La temperatura, un aspecto esencial
Una regla básica que debe seguir todo repostero es usar siempre la leche fría. Tras infusionar la leche con canela y limón, es crucial dejar que la mezcla se enfríe totalmente antes de empapar el pan.
Si se emplea leche caliente, las fibras del pan se debilitan con rapidez, causando que la miga se deshaga al manipular las rebanadas o al pasarlas por huevo.
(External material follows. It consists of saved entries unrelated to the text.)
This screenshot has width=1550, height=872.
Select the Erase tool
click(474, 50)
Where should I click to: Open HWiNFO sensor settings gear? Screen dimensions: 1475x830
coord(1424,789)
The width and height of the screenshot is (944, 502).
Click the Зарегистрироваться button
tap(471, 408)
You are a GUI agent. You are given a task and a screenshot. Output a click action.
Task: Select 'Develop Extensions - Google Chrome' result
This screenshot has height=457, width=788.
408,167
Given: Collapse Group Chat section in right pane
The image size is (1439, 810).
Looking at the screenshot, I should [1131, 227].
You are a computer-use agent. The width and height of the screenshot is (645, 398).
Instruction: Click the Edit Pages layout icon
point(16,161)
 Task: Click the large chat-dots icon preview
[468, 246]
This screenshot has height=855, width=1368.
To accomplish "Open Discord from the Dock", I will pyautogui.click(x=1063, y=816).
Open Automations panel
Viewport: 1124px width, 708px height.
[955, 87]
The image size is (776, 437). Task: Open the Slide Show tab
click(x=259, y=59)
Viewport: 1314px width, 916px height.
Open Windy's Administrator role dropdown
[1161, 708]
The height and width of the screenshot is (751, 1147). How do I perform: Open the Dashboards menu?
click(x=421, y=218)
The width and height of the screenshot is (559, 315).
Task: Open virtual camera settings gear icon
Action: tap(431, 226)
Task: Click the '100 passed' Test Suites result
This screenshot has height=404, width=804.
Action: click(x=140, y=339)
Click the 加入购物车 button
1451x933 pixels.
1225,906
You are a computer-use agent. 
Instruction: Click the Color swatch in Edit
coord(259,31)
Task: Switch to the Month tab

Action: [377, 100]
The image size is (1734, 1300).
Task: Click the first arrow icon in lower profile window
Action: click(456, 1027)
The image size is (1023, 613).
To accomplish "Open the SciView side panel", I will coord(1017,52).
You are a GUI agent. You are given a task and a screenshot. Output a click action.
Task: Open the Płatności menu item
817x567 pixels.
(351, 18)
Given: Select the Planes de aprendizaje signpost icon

En cambio, la leche fría permite que el pan absorba el líquido de manera homogénea, adquiriendo cremosidad sin perder su estructura.
Consejos clave para una textura profesional
Más allá de controlar la temperatura, los profesionales indican otros pasos esenciales para conseguir un acabado de calidad:
- Seleccionar adecuadamente el pan: Es preferible utilizar pan del día anterior, con una miga firme que soporte bien el líquido sin deshacerse.
- Reposar y escurrir: Tras remojar las rebanadas, deben colocarse sobre una rejilla para eliminar el exceso de leche. Esto ayuda a que el huevo se adhiera mejor y previene salpicaduras durante la fritura.
- Fritura cuidadosa: Se recomienda freír en grupos pequeños (cuatro o cinco unidades) para mantener la temperatura del aceite constante, ya sea aceite de girasol para un sabor más neutro o de oliva para un gusto más intenso.
- Terminar adecuadamente: La mezcla de azúcar y canela debe aplicarse mientras las torrijas están aún tibias, para garantizar una correcta adhesión.
Una tradición con historia
Las torrijas no solo son un postre típico de la temporada; constituyen un legado culinario de siglos. Sus orígenes se remontan a la antigua Roma, donde en los recetarios de Marco Gavio Apicio ya se describían preparaciones similares consistentes en remojar pan en leche o vino y luego freírlo con miel. Esta práctica de aprovechar sobras ha evolucionado hasta convertirse en un emblema gastronómico de la Semana Santa en España.
Al seguir estas indicaciones sencillas —uso de leche fría, pan con buena miga y escurrido meticuloso— cualquier cocinero aficionado puede perfeccionar su receta tradicional y lograr la textura cremosa y firme característica de las mejores pastelerías del país.